To build Penny, the researchers used household income data from the U.S. Census Bureau, mapped it, and overlaid it with satellite imagery. They color-coded areas to represent different income brackets. In the picture below, green represents areas with the highest quartile of annual income (averaging $71,876 and above), red represents areas with the lowest annual income (averaging $34,176 and below) and orange and yellow represent the middle levels of income (averaging between $34,176 and $49,904, and $49,904 and $71,876, respectively).


Census data mapped and color coded / penny.digitalglobe.com

The two layers of data — the color-coded map and the satellite images — were then given to a neural network which was trained to predict the average household incomes in any area in the city. The AI looks for patterns in the imagery that correlate with census data. Over time, the neural network learns what patterns best predict high and low income levels. The model can then be used to predict income levels for a place, just by looking at a satellite image. 

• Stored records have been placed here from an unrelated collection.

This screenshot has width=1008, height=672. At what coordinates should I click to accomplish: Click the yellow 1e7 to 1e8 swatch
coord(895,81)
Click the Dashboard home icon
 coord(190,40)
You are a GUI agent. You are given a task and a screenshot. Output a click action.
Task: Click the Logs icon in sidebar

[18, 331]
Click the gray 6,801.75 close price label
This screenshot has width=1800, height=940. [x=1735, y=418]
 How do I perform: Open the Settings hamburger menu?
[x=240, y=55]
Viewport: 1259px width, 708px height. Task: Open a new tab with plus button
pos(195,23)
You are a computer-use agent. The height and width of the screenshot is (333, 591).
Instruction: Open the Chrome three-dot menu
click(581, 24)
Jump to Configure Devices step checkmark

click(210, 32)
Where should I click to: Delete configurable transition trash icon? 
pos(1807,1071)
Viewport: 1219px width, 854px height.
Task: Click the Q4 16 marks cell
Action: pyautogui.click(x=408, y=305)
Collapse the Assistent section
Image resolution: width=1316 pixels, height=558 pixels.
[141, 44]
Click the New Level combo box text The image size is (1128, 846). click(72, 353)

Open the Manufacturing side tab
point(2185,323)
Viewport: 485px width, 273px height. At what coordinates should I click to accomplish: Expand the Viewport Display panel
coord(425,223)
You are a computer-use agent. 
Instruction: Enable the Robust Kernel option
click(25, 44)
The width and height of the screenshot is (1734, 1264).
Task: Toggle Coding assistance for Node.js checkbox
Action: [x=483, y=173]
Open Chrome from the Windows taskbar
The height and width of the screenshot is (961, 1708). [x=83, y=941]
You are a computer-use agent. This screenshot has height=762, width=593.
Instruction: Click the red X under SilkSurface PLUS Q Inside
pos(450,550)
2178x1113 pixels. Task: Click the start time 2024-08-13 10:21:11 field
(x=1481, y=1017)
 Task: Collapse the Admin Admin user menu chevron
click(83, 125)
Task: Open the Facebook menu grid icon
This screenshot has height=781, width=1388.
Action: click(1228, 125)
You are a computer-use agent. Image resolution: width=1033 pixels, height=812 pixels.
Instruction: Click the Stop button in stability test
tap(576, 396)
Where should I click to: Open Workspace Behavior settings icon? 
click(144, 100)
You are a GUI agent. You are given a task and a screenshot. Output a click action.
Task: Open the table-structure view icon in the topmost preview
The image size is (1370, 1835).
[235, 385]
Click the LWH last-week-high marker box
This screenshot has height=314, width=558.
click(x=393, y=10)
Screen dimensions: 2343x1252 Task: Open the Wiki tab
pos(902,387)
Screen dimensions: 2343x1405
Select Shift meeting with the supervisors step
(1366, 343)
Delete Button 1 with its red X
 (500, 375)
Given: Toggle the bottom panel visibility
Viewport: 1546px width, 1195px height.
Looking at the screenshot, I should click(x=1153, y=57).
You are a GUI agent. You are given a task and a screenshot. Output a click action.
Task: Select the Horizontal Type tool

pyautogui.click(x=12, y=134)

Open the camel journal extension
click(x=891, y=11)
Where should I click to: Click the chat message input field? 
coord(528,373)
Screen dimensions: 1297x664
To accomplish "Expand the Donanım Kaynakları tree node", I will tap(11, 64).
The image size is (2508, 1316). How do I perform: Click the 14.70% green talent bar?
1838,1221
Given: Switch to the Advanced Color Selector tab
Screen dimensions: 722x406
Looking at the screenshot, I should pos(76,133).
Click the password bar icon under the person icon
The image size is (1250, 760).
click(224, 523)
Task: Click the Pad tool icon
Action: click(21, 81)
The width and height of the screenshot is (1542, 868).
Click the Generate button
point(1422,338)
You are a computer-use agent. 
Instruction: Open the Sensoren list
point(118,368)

So, what do wealth and poverty look like from space? Some of the correlations that Penny found were that lower income areas, for example, tend to have baseball diamonds, parking lots, and large similarly shaped buildings (such as housing projects). In middle income areas there were more single-family homes and apartment buildings. Higher income areas tend to have greener spaces, tall shiny buildings, and single-family homes with lush backyards.


Patterns of low-income areas / penny.digitalglobe.com


Patterns of high-income areas / penny.digitalglobe.com

There has also been other research concerned with estimating wealth from satellite data. Scientists from the University of Konstanz found that it is possible to make inferences about the wealth of a region, as well as individual settlements, by measuring the amount of nighttime illumination.

An interesting feature of Penny is that the tool lets you play around with the landscape of the city, by adding and removing urban features like buildings, parks, and freeways. After making the changes, Penny makes a new estimate on the income  bracket of the block.


Penny's interface allows the users to drag and drop urban features on the map. / penny.digitalglobe.com

The researchers are hoping to spark a conversation about artificial intelligence, machine learning, cities, infrastructure, satellite imagery, and big data. The way machines understand these things has increasingly important implications for how we understand patterns of urbanization, wealth, and the human condition.